László Lévai, Szilvia Veres (2013)
University of Debrecen
The exchange of oxygen, carbon dioxide and the loss of water in the leaf occur through pores called stomata. Guard cells are cells surrounding each stoma. Guard cells drive stomatal movement through changes in their osmotic pressure. When the guard cells are turgid the stomatal pore is large. This turgidity is caused by the accumulation of potassium ions in the guard cells. As potassium ion levels increase in the guard cells, the water potential of the guard cells drops, and water enters the guard cells. This actively accumulates potassium ions from neighboring epidermal cells due to proton pump-generated membrane potential. Part of this response is due to the activation of blue-light dependent receptors that transiently activate the plasma membrane H+-ATPase.
When the guard cells have lost water, it causes the cells to become flaccid and the stomatal pore to close. This may occur when the plant has lost an excessive amount of water.
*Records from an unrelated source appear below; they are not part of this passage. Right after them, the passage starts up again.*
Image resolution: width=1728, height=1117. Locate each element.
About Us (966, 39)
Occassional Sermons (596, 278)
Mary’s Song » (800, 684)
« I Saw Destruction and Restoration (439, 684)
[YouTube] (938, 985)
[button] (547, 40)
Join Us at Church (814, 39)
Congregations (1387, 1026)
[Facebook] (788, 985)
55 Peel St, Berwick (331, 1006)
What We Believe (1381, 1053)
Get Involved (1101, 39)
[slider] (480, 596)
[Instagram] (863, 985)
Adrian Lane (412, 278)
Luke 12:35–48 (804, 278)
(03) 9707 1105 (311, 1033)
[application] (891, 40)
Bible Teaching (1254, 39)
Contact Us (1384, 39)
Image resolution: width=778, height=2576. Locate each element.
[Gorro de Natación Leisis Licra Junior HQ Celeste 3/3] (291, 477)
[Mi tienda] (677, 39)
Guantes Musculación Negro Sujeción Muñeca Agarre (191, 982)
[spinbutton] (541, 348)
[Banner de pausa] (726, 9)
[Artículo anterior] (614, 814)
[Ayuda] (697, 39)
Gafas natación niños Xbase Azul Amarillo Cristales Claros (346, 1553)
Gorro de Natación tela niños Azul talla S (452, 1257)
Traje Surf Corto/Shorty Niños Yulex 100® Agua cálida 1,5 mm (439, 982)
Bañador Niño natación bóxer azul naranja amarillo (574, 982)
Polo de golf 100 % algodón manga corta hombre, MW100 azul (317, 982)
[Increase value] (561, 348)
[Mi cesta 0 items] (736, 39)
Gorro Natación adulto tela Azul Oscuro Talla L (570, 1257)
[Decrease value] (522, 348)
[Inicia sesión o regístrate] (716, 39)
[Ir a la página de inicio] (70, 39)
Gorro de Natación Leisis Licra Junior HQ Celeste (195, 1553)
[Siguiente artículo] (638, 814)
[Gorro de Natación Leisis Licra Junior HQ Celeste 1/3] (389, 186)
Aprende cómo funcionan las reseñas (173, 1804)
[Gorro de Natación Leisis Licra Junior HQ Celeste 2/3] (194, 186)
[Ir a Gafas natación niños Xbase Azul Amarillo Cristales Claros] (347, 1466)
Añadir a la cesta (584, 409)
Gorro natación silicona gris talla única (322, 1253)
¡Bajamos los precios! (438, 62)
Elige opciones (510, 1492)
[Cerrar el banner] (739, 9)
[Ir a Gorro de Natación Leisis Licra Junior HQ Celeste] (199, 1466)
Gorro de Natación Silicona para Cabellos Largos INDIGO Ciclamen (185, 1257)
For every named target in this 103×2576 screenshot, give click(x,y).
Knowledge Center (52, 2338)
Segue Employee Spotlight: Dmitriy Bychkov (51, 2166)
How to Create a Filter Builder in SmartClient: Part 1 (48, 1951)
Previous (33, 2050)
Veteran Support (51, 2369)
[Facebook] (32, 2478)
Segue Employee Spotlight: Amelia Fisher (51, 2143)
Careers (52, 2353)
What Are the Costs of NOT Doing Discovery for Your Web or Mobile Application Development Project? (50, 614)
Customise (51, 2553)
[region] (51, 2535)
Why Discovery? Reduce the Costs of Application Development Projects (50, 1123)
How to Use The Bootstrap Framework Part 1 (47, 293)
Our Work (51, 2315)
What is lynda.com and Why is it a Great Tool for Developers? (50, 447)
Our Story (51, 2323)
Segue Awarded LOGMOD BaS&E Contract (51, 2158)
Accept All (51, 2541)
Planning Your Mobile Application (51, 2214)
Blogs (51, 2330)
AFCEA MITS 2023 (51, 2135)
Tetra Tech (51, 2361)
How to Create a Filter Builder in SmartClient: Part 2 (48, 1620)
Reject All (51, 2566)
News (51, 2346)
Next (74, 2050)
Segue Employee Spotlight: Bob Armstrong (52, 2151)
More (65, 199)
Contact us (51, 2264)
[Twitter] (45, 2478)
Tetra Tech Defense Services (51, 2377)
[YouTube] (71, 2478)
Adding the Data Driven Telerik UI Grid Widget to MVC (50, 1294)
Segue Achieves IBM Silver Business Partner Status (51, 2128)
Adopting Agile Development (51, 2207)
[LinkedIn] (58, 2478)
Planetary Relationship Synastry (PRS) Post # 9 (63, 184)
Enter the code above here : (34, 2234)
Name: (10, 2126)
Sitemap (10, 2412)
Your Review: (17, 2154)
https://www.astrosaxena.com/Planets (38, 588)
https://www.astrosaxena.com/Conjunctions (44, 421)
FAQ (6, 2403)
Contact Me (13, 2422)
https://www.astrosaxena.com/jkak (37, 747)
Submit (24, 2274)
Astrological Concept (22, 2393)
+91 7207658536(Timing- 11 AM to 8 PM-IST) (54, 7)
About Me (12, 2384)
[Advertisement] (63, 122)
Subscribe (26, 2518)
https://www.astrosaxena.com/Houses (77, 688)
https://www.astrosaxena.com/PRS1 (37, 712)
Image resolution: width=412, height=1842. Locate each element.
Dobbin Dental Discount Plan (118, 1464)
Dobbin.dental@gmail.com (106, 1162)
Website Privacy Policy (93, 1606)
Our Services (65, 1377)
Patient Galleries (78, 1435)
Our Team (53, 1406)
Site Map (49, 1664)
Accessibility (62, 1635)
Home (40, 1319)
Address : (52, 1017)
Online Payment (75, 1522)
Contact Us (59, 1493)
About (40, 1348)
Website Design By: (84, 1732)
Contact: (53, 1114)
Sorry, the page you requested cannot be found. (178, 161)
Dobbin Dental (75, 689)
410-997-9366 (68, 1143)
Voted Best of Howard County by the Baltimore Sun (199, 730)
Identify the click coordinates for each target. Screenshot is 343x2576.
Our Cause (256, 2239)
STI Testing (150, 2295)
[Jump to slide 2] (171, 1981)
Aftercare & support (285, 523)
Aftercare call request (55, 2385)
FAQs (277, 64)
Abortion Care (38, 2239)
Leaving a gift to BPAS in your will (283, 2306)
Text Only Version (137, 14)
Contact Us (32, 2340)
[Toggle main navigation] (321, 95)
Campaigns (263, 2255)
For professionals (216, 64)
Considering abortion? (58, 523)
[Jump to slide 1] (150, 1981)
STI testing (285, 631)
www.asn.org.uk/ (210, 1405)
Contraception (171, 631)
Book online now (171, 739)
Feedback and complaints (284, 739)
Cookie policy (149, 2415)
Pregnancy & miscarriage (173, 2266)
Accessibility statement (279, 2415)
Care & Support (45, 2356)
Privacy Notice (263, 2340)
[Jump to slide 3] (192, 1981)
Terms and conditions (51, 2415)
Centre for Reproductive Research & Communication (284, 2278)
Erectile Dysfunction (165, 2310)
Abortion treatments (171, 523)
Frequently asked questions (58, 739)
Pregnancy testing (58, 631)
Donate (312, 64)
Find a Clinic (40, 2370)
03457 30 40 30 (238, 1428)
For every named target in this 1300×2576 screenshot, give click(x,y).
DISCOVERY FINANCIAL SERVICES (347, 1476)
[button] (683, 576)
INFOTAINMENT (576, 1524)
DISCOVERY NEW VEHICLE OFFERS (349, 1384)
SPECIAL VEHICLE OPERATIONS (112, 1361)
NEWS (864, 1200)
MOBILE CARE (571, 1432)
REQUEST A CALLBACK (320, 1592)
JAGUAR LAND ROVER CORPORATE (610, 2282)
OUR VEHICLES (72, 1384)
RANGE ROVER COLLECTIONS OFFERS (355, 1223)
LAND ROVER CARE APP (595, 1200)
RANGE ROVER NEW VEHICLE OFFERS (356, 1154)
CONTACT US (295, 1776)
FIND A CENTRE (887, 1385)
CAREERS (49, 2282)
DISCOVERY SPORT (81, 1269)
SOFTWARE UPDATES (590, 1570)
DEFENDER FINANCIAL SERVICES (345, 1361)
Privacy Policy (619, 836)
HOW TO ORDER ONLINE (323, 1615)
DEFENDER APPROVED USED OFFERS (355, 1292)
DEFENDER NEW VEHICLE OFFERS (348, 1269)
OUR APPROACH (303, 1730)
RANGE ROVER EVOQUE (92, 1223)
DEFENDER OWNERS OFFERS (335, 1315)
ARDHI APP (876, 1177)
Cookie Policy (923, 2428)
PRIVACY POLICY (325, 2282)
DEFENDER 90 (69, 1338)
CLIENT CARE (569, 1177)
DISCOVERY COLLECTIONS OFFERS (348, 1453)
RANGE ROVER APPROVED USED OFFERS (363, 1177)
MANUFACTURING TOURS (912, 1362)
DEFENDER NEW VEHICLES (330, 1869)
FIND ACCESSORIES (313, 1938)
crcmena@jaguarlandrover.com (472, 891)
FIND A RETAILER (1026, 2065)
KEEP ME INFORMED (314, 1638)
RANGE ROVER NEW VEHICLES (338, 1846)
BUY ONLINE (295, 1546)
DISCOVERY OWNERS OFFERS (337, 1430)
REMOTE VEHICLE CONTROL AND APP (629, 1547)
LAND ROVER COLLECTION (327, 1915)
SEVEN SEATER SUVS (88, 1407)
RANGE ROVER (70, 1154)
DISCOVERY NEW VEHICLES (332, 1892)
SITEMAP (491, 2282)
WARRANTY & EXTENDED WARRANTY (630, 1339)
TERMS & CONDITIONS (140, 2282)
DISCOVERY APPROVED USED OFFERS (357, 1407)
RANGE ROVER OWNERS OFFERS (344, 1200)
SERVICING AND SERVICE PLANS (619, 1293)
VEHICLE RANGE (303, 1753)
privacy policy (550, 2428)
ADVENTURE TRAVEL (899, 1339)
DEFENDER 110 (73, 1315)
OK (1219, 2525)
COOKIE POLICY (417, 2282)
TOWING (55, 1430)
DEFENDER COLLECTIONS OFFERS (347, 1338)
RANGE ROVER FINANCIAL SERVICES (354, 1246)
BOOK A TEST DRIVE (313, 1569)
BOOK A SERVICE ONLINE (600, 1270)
In addition, it generally occurs daily as light levels drop and the use of CO2 in photosynthesis decreases.
Stomatal opening is tightly controlled to meet the demand for CO2 for photosynthesis and restrict the loss of water during drought. On hot and sunny days, guard cells will often receive conflicting signals, high light promoting stomatal opening and low humidity inducing stomatal closure. This raises the question, how guard cells process these signals in such a way that opposing responses are prevented. Guard cell responses to blue light and ABA are clearly time dependent. After receiving these signals, guard cells show a maximal response after a few minutes, which levels off afterwards. Once the response has passed its maximum guard cells transport can be altered again by other signals. The response to photosynthetic light differs in this respect, since here a negative feedback system couples the influx of CO2 through stomata to the demand for CO2 in the leaf.
There are many signals that induce stomatal closure, among these the best known signal is probably ABA. In the signaling pathway towards stomatal closure, there are several secondary messengers, such as Ca2+, H2O2 and NO that contribute to the stomatal closure. Passive loss of turgor pressure also results in stomatal closure. Hydro passive stomatal closure occurs when the water evaporation from the guard cells is too low to be balanced by water movement into these cells. The water content in the cells is then rapidly reduced to the extent where the osmotic pressure is reduced and the cells lose turgor pressure and shrink. When this happens the guard cells are unable to maintain the shape and the stomatal pore is covered. Passive stomatal closure is important in ferns and Lycopods.